A militante bolsonarista Sara Fernanda Giromini, a Sara Winter, usou as redes sociais para divulgar o primeiro nome de uma menina de 10 anos que engravidou após ser estuprada pelo próprio tio. Apesar de a publicação ter sido apagada depois, juristas afirmam ao Estadão que ela pode ter ferido ao menos quatro artigos do Estatuto da Criança e do Adolescente (ECA) e do Código Penal. Na manhã desta terça-feira (18), o canal dela no YouTube apareceu como encerrado.
A divulgação de dados da vítima de estupro ocorreu no domingo (16) pela conta de Sara no Twitter. Na ocasião, a militante de extrema-direita publicou a identidade da criança e o endereço do hospital que faria o procedimento para interromper a gravidez, previsto em lei. Ela também chamou o médico responsável pela unidade de "aborteiro".
Juristas afirmam que Sara Winter pode responder nas esferas criminal e cível por causa da exposição da menina. Para a advogada Cecilia Mello, ex-juíza federal e especialista em direito penal e administrativo, só do ECA ela poderia ser enquadrada em mais de um delito.
– O artigo 17 estabelece o direito ao respeito, que consiste na inviolabilidade da integridade física, psíquica e moral da criança e do adolescente, abrangendo a preservação da identidade – explica a jurista. – Com base nesse dispositivo já se evidenciam, em tese, a irregularidade e o dano causados pela conduta adotada em relação à criança, abrindo espaço, em consequência, para eventual reparação.
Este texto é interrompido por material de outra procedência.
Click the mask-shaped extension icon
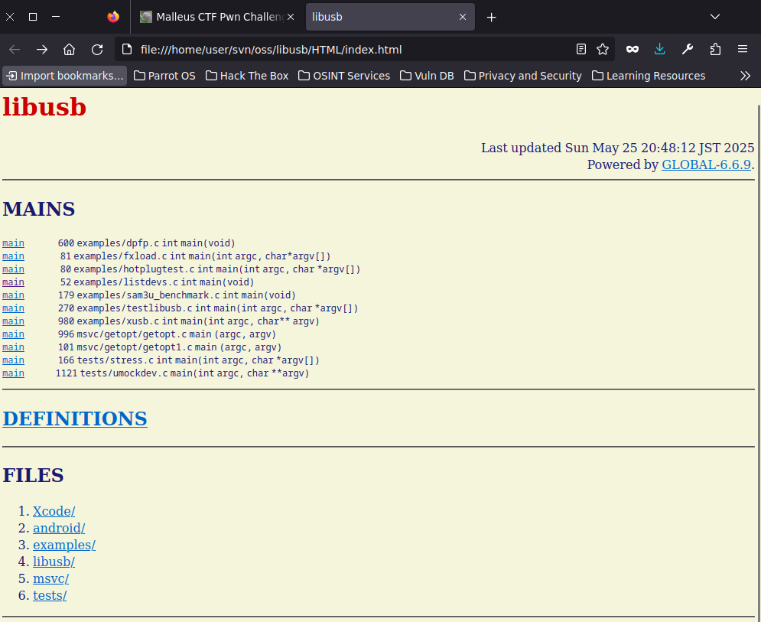The image size is (761, 622). point(632,48)
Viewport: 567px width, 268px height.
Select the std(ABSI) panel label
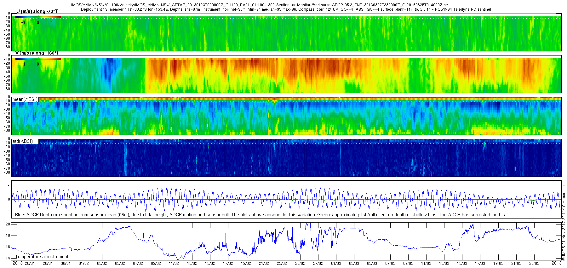click(x=23, y=141)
A outra infração cometida seria ao parágrafo 1º do artigo 247, segundo avalia a especialista. A legislação proíbe exibir, total ou parcialmente, qualquer ilustração de criança ou adolescente, que se refira a atos que lhe sejam atribuídos, de forma a permitir a identificação do jovem. A pena prevista é de multa de três a vinte salários - ou o dobro, em caso de reincidência.
Normalmente, o dispositivo serve para inibir exposição de pessoas com menos de 18 anos envolvidas em algum delito. Para Cecilia Mello, entretanto, ele também poderia ser aplicado ao caso da criança estuprada.
– O tipo penal previsto, no meu entender, não pressupõe que tais imagens ou conteúdo sejam decorrentes de ato infracional imputado à criança ou adolescente, haja vista a expressão "atos que lhe sejam atribuídos", ou seja, quaisquer atos – diz.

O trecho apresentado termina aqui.